▶ **Your task**
Show each line of the entries below in which the word "legend" appears.

▶ **Source records**
==============================

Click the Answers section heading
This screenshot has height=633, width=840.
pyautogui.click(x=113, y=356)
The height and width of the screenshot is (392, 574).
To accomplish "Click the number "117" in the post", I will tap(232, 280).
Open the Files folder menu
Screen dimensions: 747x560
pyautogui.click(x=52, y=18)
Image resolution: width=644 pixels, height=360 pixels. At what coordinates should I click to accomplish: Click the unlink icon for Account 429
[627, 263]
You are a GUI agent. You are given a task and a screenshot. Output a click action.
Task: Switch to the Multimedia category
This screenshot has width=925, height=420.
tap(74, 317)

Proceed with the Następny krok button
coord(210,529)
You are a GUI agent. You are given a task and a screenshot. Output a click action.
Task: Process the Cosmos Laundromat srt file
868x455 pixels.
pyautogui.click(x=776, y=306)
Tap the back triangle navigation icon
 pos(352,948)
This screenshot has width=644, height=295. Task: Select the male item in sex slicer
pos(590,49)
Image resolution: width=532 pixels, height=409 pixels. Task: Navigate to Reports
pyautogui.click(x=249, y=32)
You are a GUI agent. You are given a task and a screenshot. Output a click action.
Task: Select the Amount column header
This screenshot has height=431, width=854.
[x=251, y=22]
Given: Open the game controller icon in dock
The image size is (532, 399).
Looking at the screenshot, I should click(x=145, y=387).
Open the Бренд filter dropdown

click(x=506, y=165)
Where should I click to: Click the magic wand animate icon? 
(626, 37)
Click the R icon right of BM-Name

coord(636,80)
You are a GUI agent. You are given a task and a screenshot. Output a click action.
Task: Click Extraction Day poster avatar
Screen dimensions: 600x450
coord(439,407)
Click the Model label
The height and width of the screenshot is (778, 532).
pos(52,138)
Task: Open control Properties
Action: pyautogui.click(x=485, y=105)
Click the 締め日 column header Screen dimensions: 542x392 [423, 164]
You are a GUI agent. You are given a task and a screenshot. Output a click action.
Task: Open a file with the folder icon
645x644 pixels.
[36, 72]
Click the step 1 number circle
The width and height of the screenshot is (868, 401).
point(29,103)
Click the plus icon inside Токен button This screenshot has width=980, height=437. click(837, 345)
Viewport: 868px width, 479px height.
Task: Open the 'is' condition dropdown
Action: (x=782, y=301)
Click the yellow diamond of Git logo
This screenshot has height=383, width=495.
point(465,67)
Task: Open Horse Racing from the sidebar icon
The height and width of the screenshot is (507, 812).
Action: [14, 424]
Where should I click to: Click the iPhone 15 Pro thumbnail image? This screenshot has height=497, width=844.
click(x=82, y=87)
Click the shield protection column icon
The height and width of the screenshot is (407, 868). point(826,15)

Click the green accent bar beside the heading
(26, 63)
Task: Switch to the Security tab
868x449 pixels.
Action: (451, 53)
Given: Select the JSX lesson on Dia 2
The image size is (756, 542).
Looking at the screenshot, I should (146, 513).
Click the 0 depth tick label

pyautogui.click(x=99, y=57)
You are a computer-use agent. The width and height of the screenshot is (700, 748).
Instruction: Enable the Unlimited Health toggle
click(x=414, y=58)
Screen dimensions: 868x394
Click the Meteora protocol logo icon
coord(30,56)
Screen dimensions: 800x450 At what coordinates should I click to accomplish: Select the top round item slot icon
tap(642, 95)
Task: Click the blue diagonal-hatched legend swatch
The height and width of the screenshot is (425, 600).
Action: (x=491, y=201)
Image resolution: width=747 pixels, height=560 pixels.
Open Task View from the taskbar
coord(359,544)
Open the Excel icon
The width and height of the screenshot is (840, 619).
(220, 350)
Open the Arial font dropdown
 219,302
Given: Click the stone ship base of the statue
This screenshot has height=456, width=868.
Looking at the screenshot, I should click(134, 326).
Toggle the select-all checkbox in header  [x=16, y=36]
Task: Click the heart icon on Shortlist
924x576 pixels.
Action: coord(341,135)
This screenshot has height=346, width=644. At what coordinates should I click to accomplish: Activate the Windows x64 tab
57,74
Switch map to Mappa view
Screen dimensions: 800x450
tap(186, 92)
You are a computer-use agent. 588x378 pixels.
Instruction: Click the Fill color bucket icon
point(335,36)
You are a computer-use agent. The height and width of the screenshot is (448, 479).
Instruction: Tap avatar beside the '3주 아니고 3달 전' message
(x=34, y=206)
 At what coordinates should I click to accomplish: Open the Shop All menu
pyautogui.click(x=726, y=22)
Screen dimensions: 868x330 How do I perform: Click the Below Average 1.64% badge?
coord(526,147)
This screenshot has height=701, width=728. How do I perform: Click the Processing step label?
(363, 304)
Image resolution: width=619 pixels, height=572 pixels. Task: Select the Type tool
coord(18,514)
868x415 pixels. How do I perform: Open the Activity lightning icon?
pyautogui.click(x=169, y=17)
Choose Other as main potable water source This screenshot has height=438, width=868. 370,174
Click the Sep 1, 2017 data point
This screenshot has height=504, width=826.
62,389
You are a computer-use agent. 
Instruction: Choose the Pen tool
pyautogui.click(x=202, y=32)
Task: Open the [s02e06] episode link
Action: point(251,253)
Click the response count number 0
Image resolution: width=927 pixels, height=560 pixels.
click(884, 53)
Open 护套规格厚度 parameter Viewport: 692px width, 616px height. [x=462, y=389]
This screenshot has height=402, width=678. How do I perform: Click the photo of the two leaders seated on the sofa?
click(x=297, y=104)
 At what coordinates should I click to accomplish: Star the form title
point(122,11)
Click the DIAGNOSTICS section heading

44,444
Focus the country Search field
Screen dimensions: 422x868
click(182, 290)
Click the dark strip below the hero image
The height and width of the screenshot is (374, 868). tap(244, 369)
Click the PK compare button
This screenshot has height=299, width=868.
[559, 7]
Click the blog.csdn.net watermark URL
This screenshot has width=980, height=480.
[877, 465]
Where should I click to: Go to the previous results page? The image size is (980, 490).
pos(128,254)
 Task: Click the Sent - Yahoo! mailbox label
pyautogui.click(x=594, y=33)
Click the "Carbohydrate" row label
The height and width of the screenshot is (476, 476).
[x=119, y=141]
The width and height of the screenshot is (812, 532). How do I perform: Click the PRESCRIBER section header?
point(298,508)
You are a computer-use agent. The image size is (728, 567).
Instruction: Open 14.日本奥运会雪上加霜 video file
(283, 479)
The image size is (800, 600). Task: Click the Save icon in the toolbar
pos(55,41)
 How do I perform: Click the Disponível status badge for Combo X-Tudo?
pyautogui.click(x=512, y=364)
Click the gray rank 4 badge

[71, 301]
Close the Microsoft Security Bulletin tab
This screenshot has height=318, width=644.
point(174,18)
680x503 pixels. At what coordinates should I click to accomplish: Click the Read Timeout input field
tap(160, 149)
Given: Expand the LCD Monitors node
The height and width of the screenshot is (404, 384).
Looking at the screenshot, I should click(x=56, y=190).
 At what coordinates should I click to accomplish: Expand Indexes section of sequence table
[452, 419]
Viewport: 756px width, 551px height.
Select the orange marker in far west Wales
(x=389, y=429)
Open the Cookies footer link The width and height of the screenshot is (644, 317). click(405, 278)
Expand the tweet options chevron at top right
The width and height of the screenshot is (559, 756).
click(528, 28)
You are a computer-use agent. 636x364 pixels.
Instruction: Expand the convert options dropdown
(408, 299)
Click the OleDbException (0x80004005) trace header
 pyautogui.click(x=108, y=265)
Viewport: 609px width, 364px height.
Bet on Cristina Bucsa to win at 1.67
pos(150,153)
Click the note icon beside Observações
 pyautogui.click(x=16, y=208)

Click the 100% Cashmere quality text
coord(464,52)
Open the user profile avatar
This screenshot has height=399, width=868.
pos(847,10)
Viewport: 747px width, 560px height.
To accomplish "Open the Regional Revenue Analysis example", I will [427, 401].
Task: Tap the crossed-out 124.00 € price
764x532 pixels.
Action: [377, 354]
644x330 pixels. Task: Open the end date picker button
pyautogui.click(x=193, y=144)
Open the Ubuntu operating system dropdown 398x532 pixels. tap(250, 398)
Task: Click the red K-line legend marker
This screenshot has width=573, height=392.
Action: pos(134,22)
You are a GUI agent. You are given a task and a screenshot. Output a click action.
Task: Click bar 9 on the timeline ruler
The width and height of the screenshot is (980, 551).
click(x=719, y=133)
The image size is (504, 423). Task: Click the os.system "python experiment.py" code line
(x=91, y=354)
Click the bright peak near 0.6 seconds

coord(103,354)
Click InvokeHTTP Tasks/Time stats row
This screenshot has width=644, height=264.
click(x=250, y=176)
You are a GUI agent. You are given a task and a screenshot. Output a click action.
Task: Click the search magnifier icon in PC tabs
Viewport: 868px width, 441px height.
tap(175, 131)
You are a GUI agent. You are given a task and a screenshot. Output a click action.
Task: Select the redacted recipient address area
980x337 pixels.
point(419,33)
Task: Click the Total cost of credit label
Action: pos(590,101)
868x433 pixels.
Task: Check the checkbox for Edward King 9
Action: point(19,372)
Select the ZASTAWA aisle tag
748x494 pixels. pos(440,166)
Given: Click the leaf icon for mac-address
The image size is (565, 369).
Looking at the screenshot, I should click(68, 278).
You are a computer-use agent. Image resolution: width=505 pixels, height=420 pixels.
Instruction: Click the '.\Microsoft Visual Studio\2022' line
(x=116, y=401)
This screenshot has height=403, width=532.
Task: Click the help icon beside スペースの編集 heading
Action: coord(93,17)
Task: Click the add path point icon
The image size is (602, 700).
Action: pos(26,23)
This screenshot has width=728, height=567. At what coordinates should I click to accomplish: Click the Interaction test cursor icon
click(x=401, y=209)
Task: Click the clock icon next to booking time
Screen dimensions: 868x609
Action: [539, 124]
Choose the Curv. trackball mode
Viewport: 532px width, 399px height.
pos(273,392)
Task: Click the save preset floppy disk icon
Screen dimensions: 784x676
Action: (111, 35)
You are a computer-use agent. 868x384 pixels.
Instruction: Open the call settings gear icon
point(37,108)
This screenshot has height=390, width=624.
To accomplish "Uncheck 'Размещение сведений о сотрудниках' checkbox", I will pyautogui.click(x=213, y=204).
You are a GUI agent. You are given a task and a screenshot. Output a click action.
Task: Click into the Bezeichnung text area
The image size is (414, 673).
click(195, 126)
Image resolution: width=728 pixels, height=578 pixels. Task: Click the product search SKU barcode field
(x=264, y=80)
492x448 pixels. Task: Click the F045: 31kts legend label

==============================

▶ **The answer**
Task: Click the blue diagonal-hatched legend swatch
Task: Click the red K-line legend marker
492x448 pixels. Task: Click the F045: 31kts legend label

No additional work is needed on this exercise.